● **What you need to do**:
Pictures aside, copy every record word for word.
== Records to use
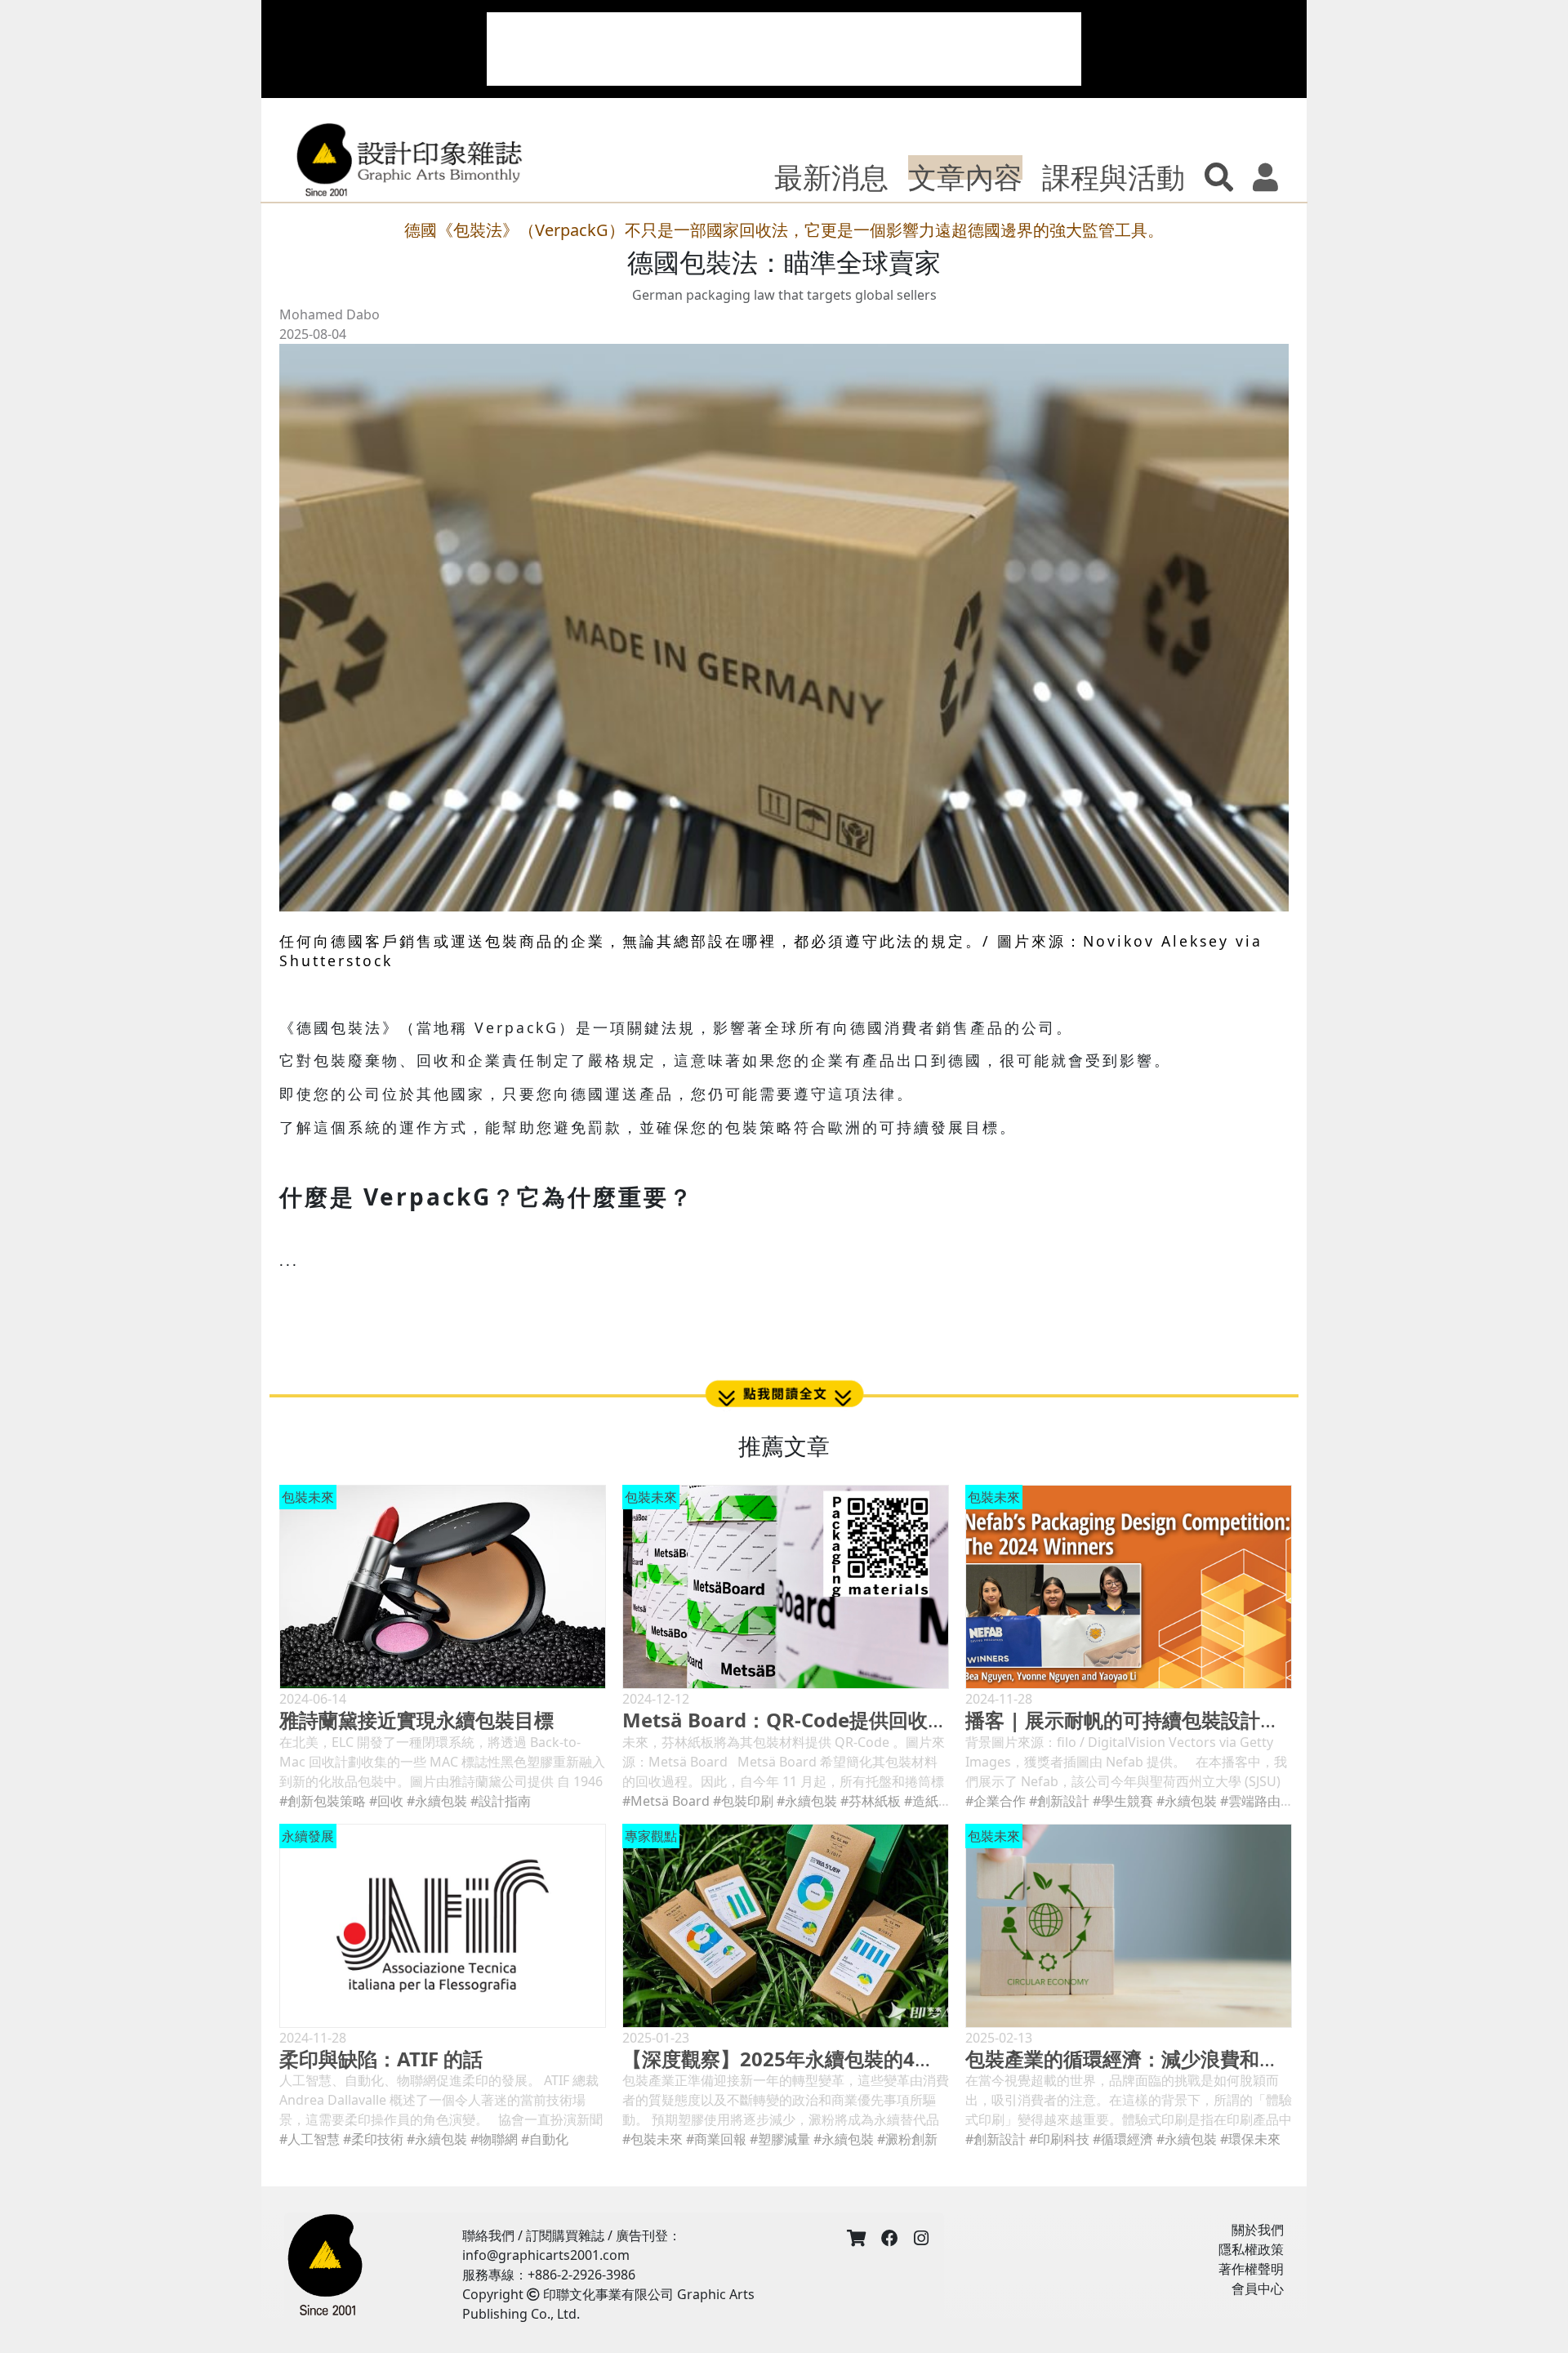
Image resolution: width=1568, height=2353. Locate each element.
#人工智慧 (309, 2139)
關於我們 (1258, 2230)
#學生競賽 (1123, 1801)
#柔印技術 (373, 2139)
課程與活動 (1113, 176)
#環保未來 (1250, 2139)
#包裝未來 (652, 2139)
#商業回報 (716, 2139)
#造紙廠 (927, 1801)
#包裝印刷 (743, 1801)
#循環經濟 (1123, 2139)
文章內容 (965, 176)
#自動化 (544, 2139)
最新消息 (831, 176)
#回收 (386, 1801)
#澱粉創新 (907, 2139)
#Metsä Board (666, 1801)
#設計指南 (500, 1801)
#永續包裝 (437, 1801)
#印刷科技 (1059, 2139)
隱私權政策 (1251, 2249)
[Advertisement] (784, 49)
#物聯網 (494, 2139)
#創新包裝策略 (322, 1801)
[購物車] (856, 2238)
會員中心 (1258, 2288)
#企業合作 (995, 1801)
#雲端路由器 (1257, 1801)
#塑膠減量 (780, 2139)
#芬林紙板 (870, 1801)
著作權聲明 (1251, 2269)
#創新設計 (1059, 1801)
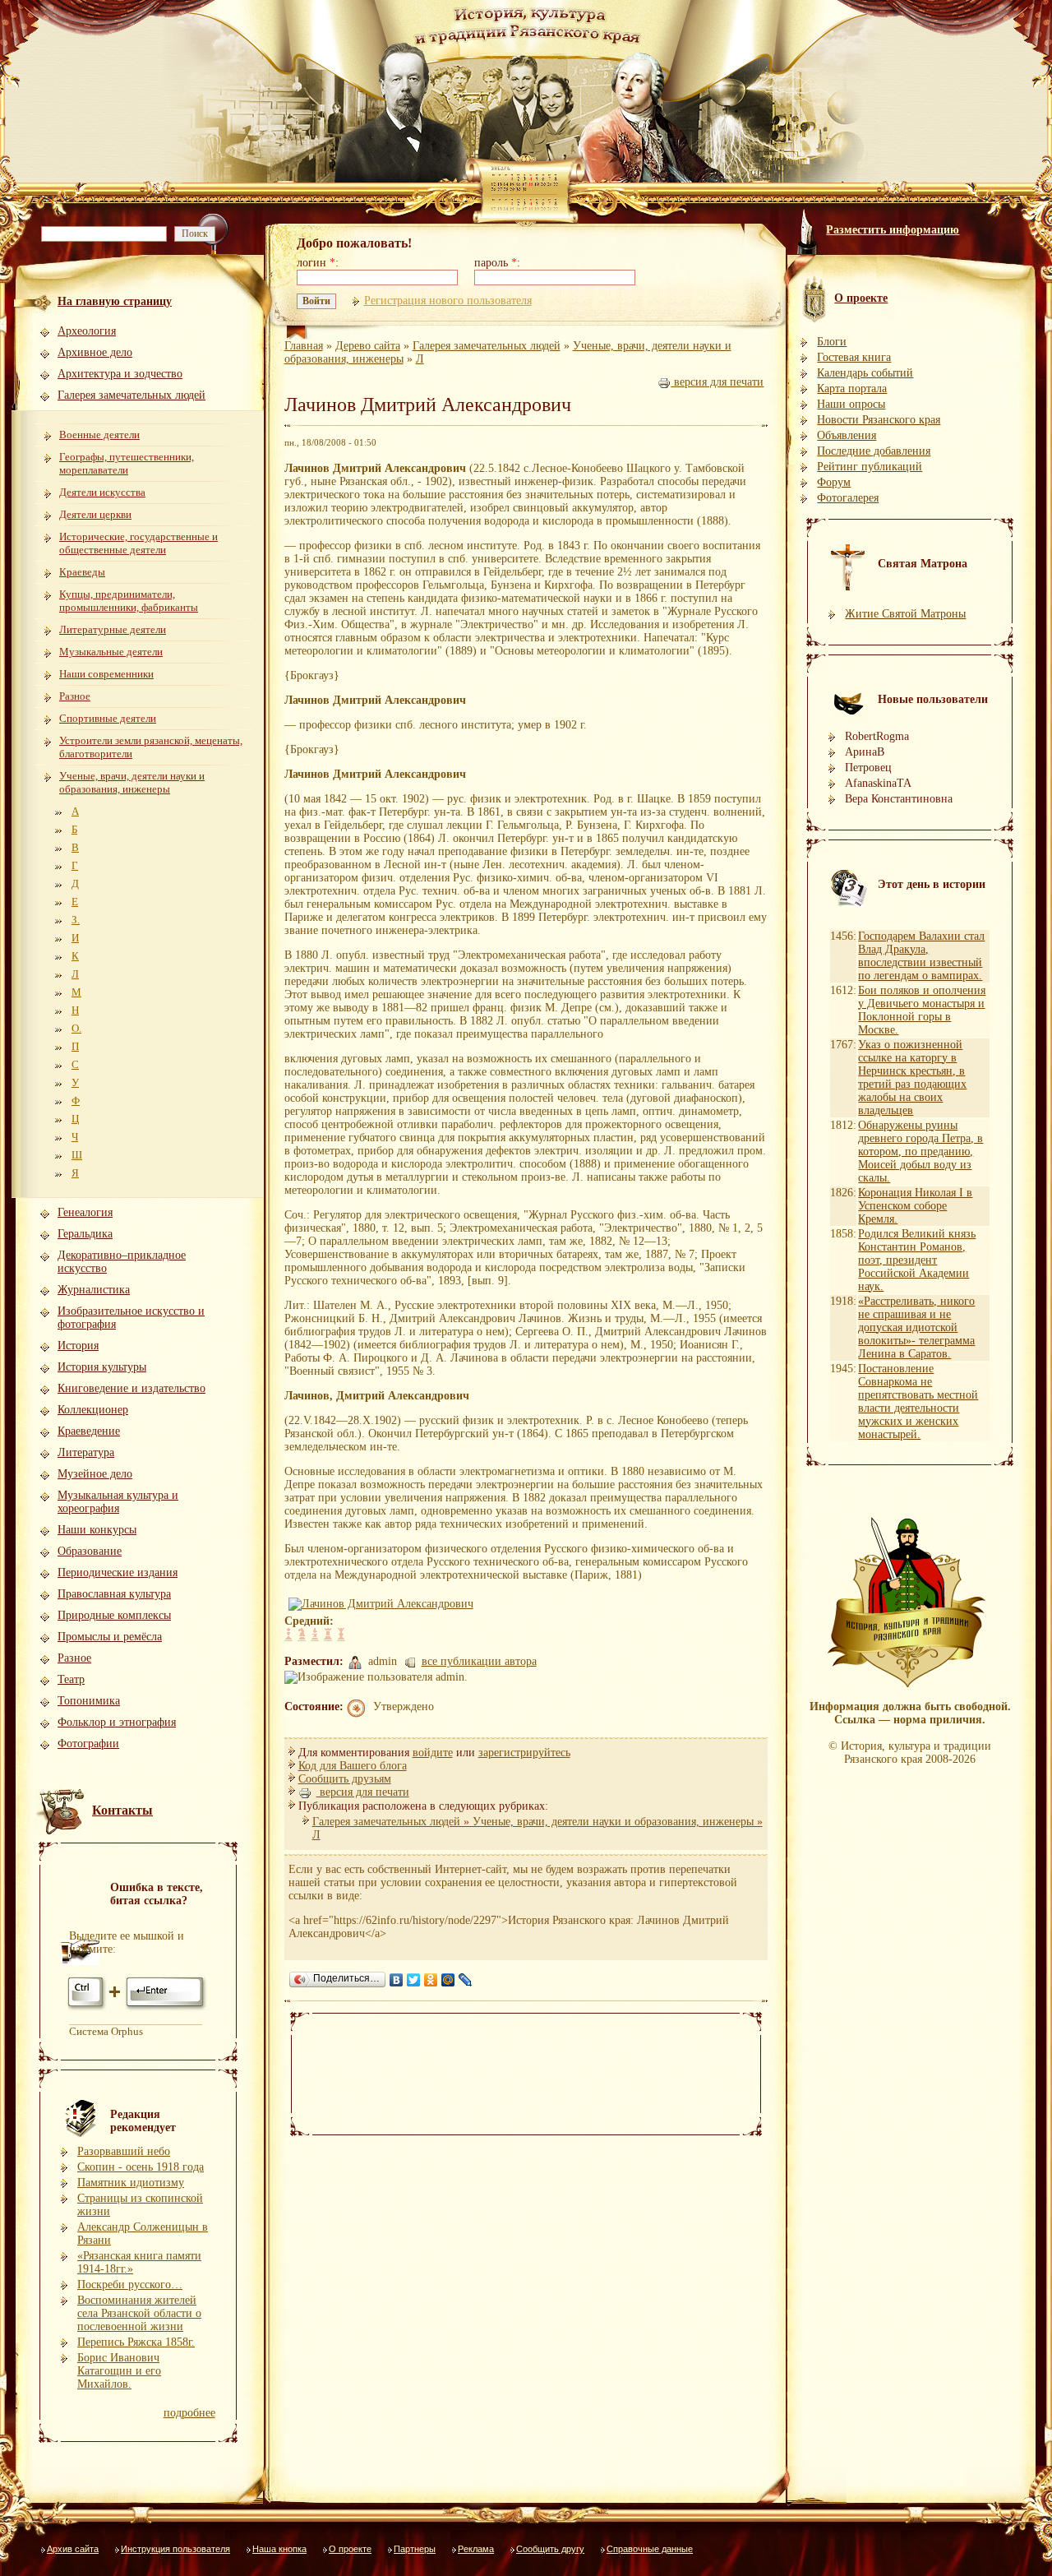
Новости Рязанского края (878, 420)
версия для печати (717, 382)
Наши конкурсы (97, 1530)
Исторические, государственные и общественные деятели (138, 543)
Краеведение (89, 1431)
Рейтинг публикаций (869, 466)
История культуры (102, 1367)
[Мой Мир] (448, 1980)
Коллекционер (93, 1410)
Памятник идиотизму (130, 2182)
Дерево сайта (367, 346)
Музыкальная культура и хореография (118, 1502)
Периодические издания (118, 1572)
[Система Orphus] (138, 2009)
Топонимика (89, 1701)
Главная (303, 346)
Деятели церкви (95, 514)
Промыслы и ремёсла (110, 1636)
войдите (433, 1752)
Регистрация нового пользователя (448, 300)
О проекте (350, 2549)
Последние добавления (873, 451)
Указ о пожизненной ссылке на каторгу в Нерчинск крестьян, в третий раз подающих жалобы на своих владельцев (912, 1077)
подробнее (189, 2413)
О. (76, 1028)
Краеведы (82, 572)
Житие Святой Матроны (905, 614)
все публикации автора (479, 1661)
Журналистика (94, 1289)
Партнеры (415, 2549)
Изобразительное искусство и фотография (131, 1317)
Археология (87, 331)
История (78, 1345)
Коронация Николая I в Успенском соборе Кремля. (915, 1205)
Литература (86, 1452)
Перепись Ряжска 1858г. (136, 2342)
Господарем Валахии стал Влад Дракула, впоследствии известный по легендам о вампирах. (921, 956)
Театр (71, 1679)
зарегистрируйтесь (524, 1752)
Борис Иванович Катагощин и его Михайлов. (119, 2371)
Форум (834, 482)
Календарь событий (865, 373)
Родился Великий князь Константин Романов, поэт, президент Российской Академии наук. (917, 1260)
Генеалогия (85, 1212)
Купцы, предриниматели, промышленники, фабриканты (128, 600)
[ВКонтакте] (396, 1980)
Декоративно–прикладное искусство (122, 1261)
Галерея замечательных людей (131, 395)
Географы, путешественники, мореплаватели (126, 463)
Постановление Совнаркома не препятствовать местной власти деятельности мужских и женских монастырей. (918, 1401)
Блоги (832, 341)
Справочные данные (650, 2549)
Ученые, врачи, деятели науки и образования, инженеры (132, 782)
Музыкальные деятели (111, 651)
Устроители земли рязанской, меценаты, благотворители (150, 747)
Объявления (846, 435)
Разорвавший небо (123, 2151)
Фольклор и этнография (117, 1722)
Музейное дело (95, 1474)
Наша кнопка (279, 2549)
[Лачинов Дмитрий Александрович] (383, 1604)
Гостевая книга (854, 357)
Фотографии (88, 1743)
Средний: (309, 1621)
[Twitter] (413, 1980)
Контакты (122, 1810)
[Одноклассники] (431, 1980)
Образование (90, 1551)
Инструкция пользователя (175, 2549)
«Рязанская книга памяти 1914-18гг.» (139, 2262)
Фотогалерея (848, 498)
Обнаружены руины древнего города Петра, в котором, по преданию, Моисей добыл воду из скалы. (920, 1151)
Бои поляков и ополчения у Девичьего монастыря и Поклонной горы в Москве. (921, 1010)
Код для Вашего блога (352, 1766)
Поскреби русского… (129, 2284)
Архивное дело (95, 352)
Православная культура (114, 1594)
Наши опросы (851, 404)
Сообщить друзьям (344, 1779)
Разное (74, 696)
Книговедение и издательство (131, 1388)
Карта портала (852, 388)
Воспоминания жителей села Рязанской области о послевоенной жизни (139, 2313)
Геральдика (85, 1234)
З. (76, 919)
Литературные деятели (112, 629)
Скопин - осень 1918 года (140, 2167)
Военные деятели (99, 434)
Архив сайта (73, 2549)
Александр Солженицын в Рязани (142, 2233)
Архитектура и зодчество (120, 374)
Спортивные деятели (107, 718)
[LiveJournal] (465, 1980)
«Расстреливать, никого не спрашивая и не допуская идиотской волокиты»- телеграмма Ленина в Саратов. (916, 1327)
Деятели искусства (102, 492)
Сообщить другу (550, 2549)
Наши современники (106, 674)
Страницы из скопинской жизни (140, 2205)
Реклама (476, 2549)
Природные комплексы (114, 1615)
====
● **Output**:
Image resolution: width=1568, height=2353. Locate each element.
#人工智慧 (309, 2139)
關於我們 (1258, 2230)
#學生競賽 (1123, 1801)
#柔印技術 (373, 2139)
課程與活動 (1113, 176)
#環保未來 (1250, 2139)
#包裝未來 (652, 2139)
#商業回報 (716, 2139)
#造紙廠 (927, 1801)
#包裝印刷 (743, 1801)
#循環經濟 (1123, 2139)
文章內容 (965, 176)
#自動化 (544, 2139)
最新消息 (831, 176)
#回收 (386, 1801)
#澱粉創新 (907, 2139)
#Metsä Board (666, 1801)
#設計指南 (500, 1801)
#永續包裝 (437, 1801)
#印刷科技 (1059, 2139)
隱私權政策 (1251, 2249)
[Advertisement] (784, 49)
#物聯網 (494, 2139)
#創新包裝策略 (322, 1801)
[購物車] (856, 2238)
會員中心 (1258, 2288)
#企業合作 (995, 1801)
#雲端路由器 (1257, 1801)
#塑膠減量 (780, 2139)
#芬林紙板 (870, 1801)
著作權聲明 (1251, 2269)
#創新設計 (1059, 1801)
Новости Рязанского края (878, 420)
версия для печати (717, 382)
Наши конкурсы (97, 1530)
Исторические, государственные и общественные деятели (138, 543)
Краеведение (89, 1431)
Рейтинг публикаций (869, 466)
История культуры (102, 1367)
[Мой Мир] (448, 1980)
Коллекционер (93, 1410)
Памятник идиотизму (130, 2182)
Дерево сайта (367, 346)
Музыкальная культура и хореография (118, 1502)
Периодические издания (118, 1572)
[Система Orphus] (138, 2009)
Топонимика (89, 1701)
Главная (303, 346)
Деятели церкви (95, 514)
Промыслы и ремёсла (110, 1636)
войдите (433, 1752)
Регистрация нового пользователя (448, 300)
О проекте (350, 2549)
Последние добавления (873, 451)
Указ о пожизненной ссылке на каторгу в Нерчинск крестьян, в третий раз подающих жалобы на своих владельцев (912, 1077)
подробнее (189, 2413)
О. (76, 1028)
Краеведы (82, 572)
Житие Святой Матроны (905, 614)
все публикации автора (479, 1661)
Журналистика (94, 1289)
Партнеры (415, 2549)
Изобразительное искусство и фотография (131, 1317)
Археология (87, 331)
История (78, 1345)
Коронация Николая I в Успенском соборе Кремля. (915, 1205)
Литература (86, 1452)
Перепись Ряжска 1858г. (136, 2342)
Господарем Валахии стал Влад Дракула, впоследствии известный по легендам о вампирах. (921, 956)
Театр (71, 1679)
зарегистрируйтесь (524, 1752)
Борис Иванович Катагощин и его Михайлов. (119, 2371)
Форум (834, 482)
Календарь событий (865, 373)
Родился Великий князь Константин Романов, поэт, президент Российской Академии наук. (917, 1260)
Генеалогия (85, 1212)
Купцы, предриниматели, промышленники, фабриканты (128, 600)
[ВКонтакте] (396, 1980)
Декоративно–прикладное искусство (122, 1261)
Галерея замечательных людей (131, 395)
Географы, путешественники, мореплаватели (126, 463)
Постановление Совнаркома не препятствовать местной власти деятельности мужских и женских монастырей. (918, 1401)
Блоги (832, 341)
Справочные данные (650, 2549)
Ученые, врачи, деятели науки и образования, инженеры (132, 782)
Музыкальные деятели (111, 651)
Устроители земли рязанской, меценаты, благотворители (150, 747)
Объявления (846, 435)
Разорвавший небо (123, 2151)
Фольклор и этнография (117, 1722)
Музейное дело (95, 1474)
Наша кнопка (279, 2549)
[Лачинов Дмитрий Александрович] (383, 1604)
Гостевая книга (854, 357)
Фотографии (88, 1743)
Средний: (309, 1621)
[Twitter] (413, 1980)
Контакты (122, 1810)
[Одноклассники] (431, 1980)
Образование (90, 1551)
Инструкция пользователя (175, 2549)
«Рязанская книга памяти 1914-18гг.» (139, 2262)
Фотогалерея (848, 498)
Обнаружены руины древнего города Петра, в котором, по преданию, Моисей добыл воду из скалы. (920, 1151)
Бои поляков и ополчения у Девичьего монастыря и Поклонной горы в Москве. (921, 1010)
Код для Вашего блога (352, 1766)
Поскреби русского… (129, 2284)
Архивное дело (95, 352)
Православная культура (114, 1594)
Наши опросы (851, 404)
Сообщить друзьям (344, 1779)
Разное (74, 696)
Книговедение и издательство (131, 1388)
Карта портала (852, 388)
Воспоминания жителей села Рязанской области о послевоенной жизни (139, 2313)
Геральдика (85, 1234)
З. (76, 919)
Литературные деятели (112, 629)
Скопин - осень 1918 года (140, 2167)
Военные деятели (99, 434)
Архив сайта (73, 2549)
Александр Солженицын в Рязани (142, 2233)
Архитектура и зодчество (120, 374)
Спортивные деятели (107, 718)
[LiveJournal] (465, 1980)
«Расстреливать, никого не спрашивая и не допуская идиотской волокиты»- телеграмма Ленина в Саратов. (916, 1327)
Деятели искусства (102, 492)
Сообщить другу (550, 2549)
Наши современники (106, 674)
Страницы из скопинской жизни (140, 2205)
Реклама (476, 2549)
Природные комплексы (114, 1615)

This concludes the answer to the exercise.